She drove through the intersection and onward, along the ribbon of untouched snow.
I could hear Ghaliya crying in the back seat, and tried to close down my heart and my hearing. I watched the curves of the road, and the trees pass by. I held myself still.
“Huh,” Olivia said softly.
“What?” I asked, grateful for any distraction at all.
“We’ve just passed the hamlet limits.”
“Okay?”
Olivia pursed her lips. “I honestly didn’t think we’d be allowed to go beyond them.”
“Allowed?” I repeated.
She didn’t look at me. Driving was too hazardous to risk it. But I could see her roll her eyes. “You know the Crossing. Surely you’ve put it together by now, that some of us can’t leave.”
I turned in the big seat to watch her closely. “Broch said that Harper can’t leave. I thought it was because she has a price on her head, anywhere outside the town. You mean she physically can’t leave? Something stops her?” Cold fingers touched my spine. “The will of the town stops you?”
“I think so, yes,” Olivia said. “It’s the strangest sensation. As you approach the settlement limits, your energy drains. You think of all the reasons why leaving is a bad idea. Everyone you’re leaving behind. You reach a state of mind where you simply do not want to leave anymore. And you find yourself turning back.”
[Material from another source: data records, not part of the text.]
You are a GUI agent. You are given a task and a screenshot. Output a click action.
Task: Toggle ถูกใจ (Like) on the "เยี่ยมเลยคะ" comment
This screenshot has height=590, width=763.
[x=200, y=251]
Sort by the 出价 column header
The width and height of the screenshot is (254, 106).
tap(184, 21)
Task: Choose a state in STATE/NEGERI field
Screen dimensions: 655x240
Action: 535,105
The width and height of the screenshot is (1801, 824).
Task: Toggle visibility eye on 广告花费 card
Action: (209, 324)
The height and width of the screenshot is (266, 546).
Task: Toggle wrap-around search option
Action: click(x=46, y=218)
“So it’s not a physical barrier….”
“It might as well be,” Olivia said, with a soft sound that might have been a sigh. “Haigton Crossing…you learn to love the place and the people in it, but you also hate it a little, even though it gives you so much in exchange.”
“What does it give?” Ghaliya asked.
Olivia’s gaze flicked toward the mirror and back to the road. “How old do you think I am?”
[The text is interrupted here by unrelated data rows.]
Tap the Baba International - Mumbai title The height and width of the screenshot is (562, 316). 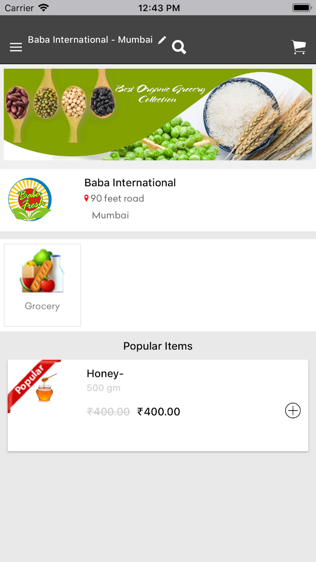click(x=90, y=40)
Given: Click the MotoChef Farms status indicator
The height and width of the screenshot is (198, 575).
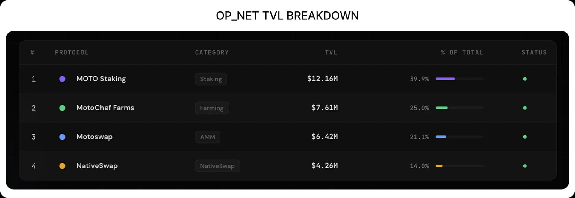Looking at the screenshot, I should (525, 108).
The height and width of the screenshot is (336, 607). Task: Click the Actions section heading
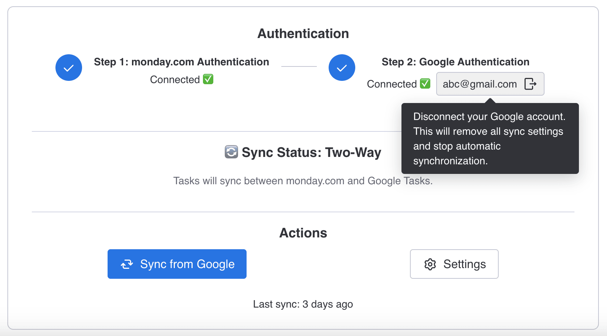click(x=303, y=233)
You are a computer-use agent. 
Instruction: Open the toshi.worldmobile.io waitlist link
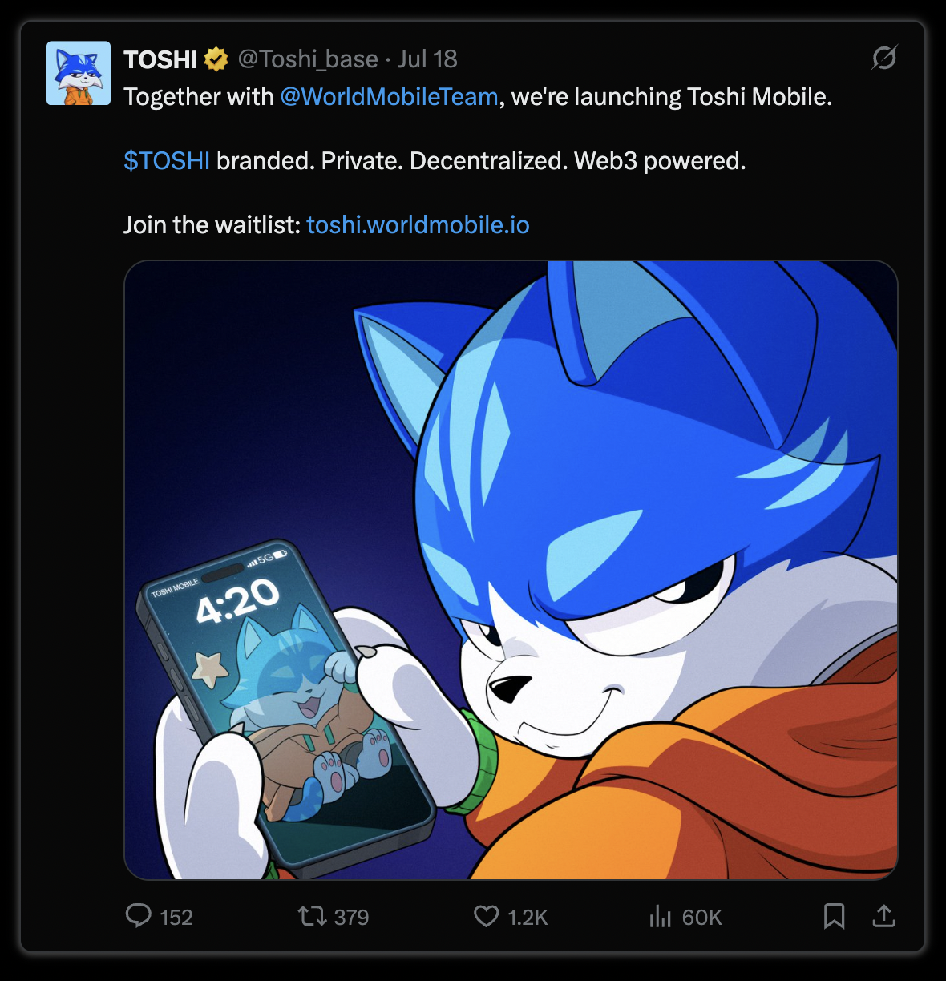point(418,225)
Her question also warned me. I took in the very old fashioned but stylish outfit she wore, that I had only ever seen in movies. “I think you are a lot older than you look,” I said cautiously.
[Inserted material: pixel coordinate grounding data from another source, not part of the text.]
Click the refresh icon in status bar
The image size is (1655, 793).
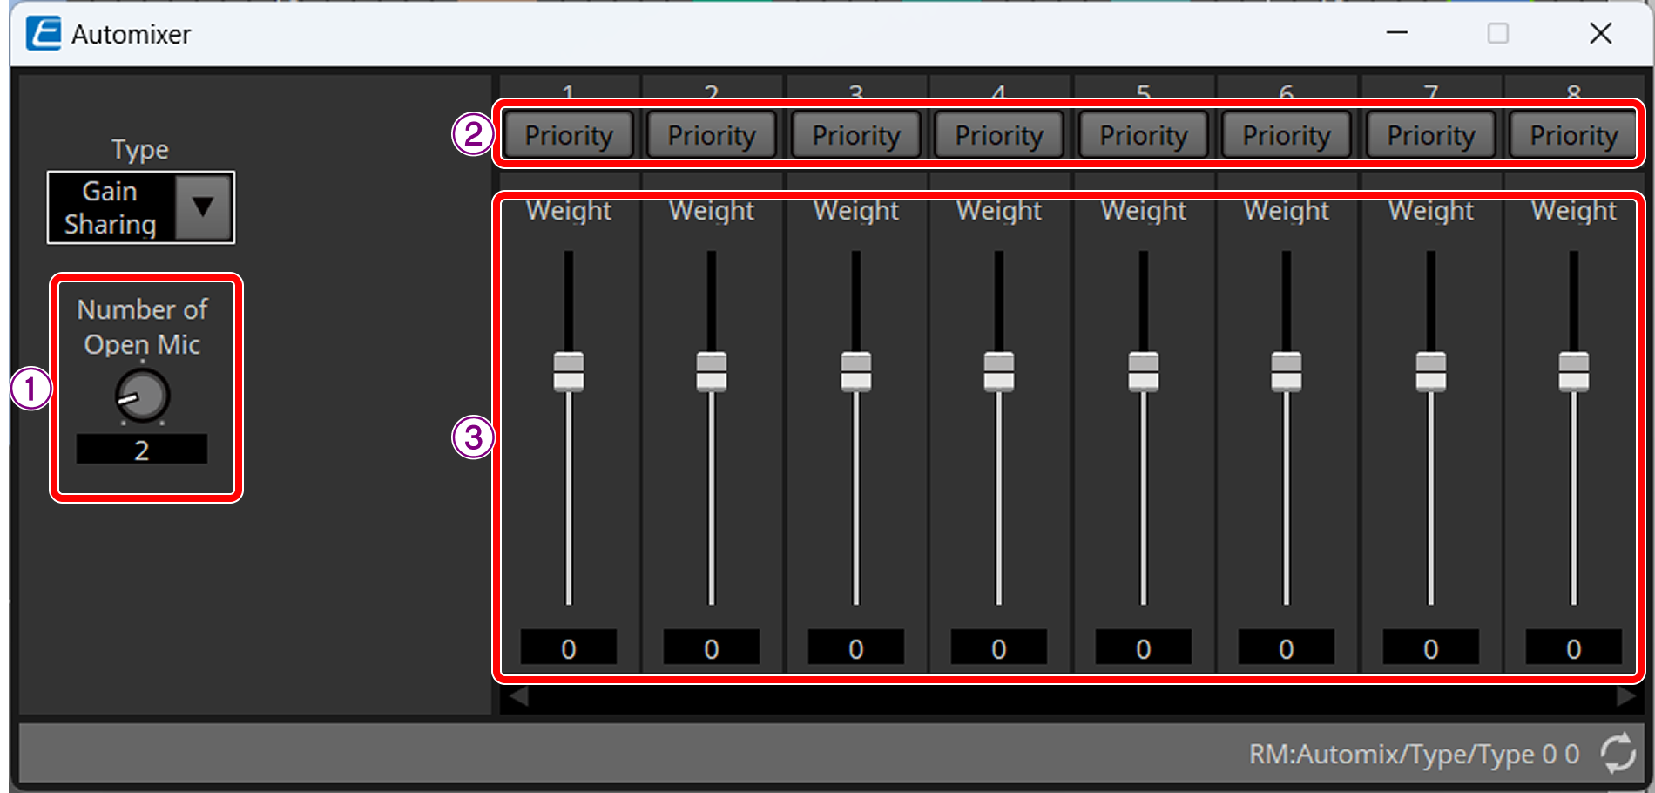pos(1618,753)
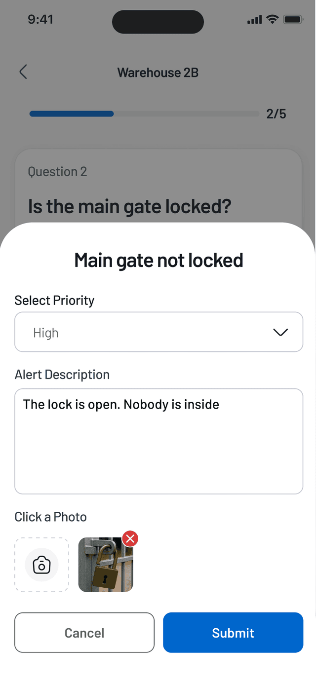
Task: Tap the battery icon in the status bar
Action: pyautogui.click(x=293, y=20)
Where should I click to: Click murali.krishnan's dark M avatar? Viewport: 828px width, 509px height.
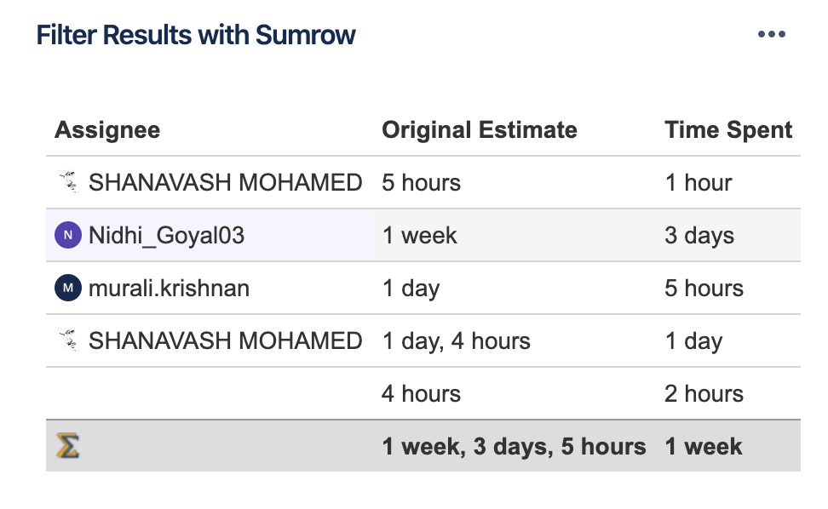(x=68, y=288)
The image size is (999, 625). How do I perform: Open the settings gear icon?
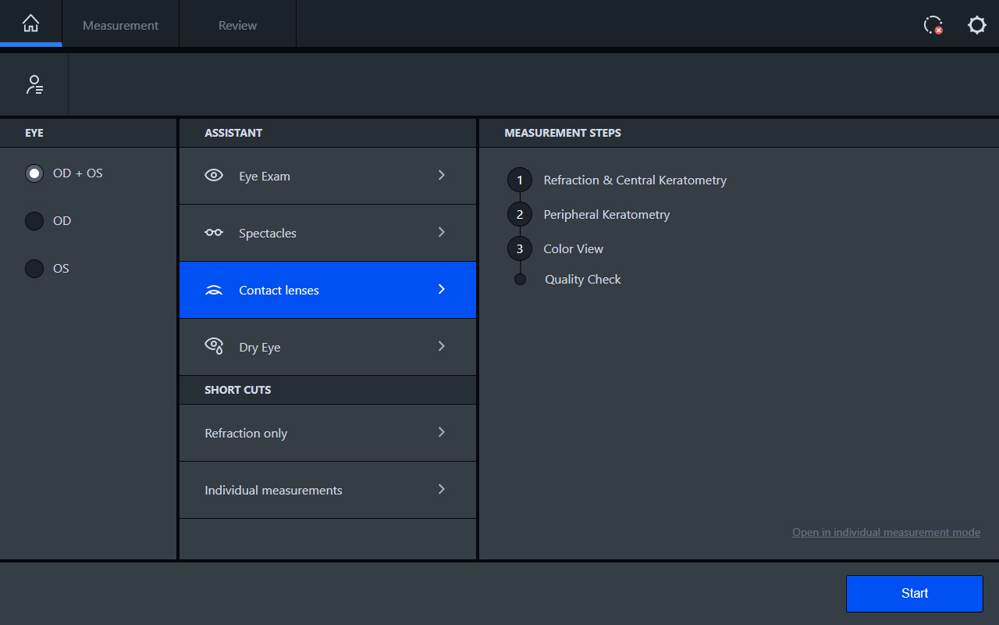pyautogui.click(x=976, y=25)
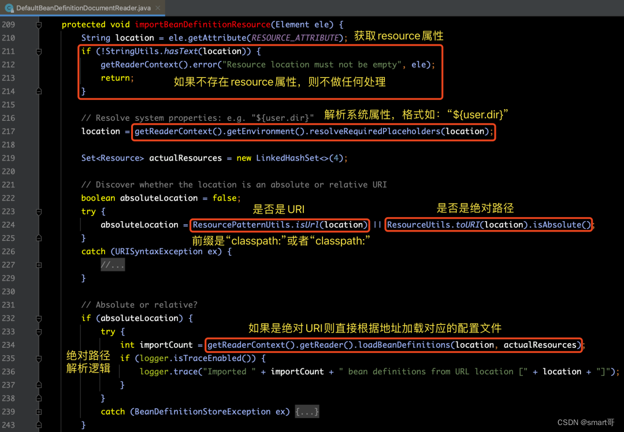Click line number 219 in the gutter

8,158
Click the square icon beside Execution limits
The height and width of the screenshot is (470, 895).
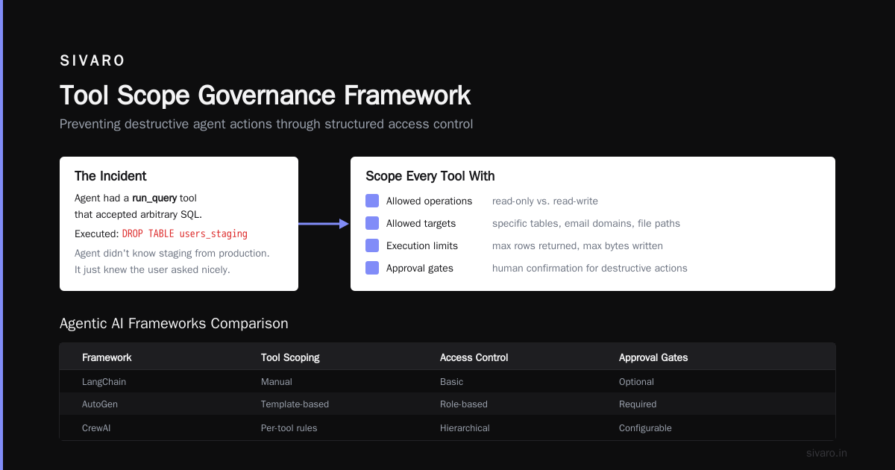(372, 245)
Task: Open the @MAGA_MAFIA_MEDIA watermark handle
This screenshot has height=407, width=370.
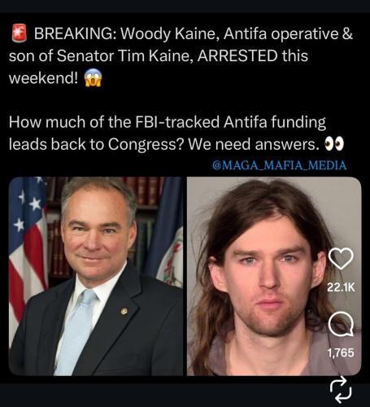Action: coord(280,165)
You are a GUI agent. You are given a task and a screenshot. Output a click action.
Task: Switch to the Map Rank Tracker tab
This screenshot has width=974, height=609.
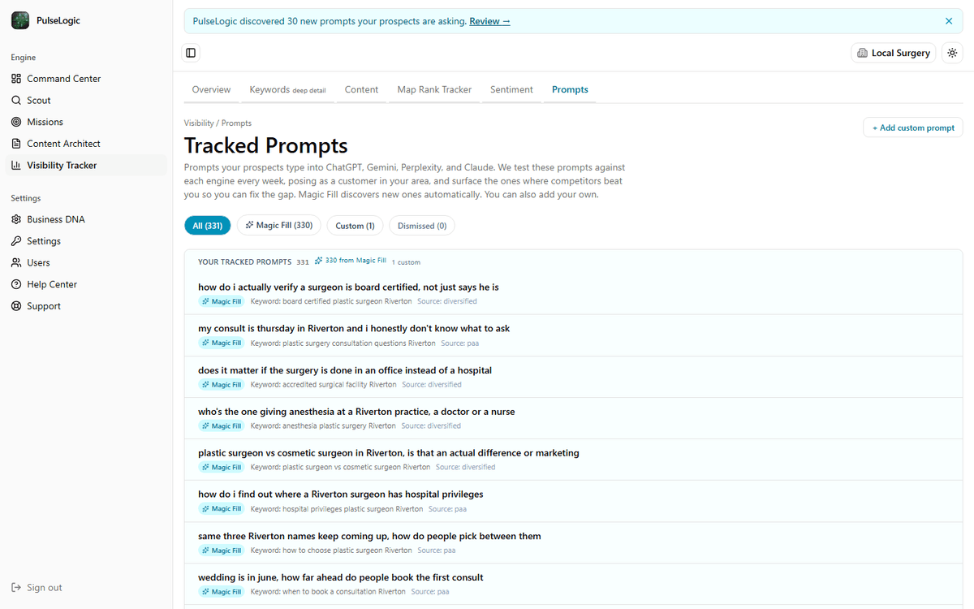tap(434, 89)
“If I cared about such things, I would be celebrating my eighty-first birthday, this February.”
“Wow…!” Ghaliya breathed.
I was surprised…but I wasn’t. “My mother was near your age,” I said. “But even in death, she looked a lot younger than she was.”
And then there was Trevalyan, who should by rights be crippled by arthritis now.
“Your mother arrived in the Crossing when she was older than I was when I first came here,” Olivia said. “The Crossing didn’t have the time it had with me to do…whatever it does. But there is a price to pay for living so long.”
“But you can leave the Crossing,” Ghaliya said. “You’re doing it right now.”
“That is because Wim remains in Haigton Crossing,” Olivia replied.
I drew in a breath that shook. It seemed to come together in my mind with a snap and click of parts fitting into each other. This was why Wim had never seen a city. He couldn’t leave the town with Olivia. One of them had to remain behind, and he was a dryad and wouldn’tlikea place that wasn’t mostly earth and gardens and trees.
“Harper can’t leave because there is no one to remain behind, for her,” I said. “Neither can Trevalyan, or Broch. Juda, too. Hirom and Frida. They all like each other, well, except for Harper. But that’s not enough to make them come back to the town when they leave, so the town doesn’t let them leave at all.”
“They stayed too long,” Olivia said. “After that, they couldn’t leave.”
“After what?” Ghaliya said. There was a touch of fear in her voice. “How long is too long?”
“I don’t know,” Olivia said. “I thought that, perhaps, your mother had stayed too long. But the Crossing has let both of you leave, despite badly wanting your mother to stay.”
The trees ended and we were driving over the open country. The covering of snow was blinding in the afternoon sunlight. Everywhere I looked, it dazzled me and I could barely make out details. But I wasn’t seeing very well, anyway. My thoughts were running too fast, and there were too many of them, tumbling over each other.
Olivia slowed the car even more, because the road was unplowed and with a blanket of snow across both road and fields, it was nearly impossible to tell where the road was. Just a faint, perfectly flat ribbon, built up a little higher than to either side, allowed Olivia to pick out where to go.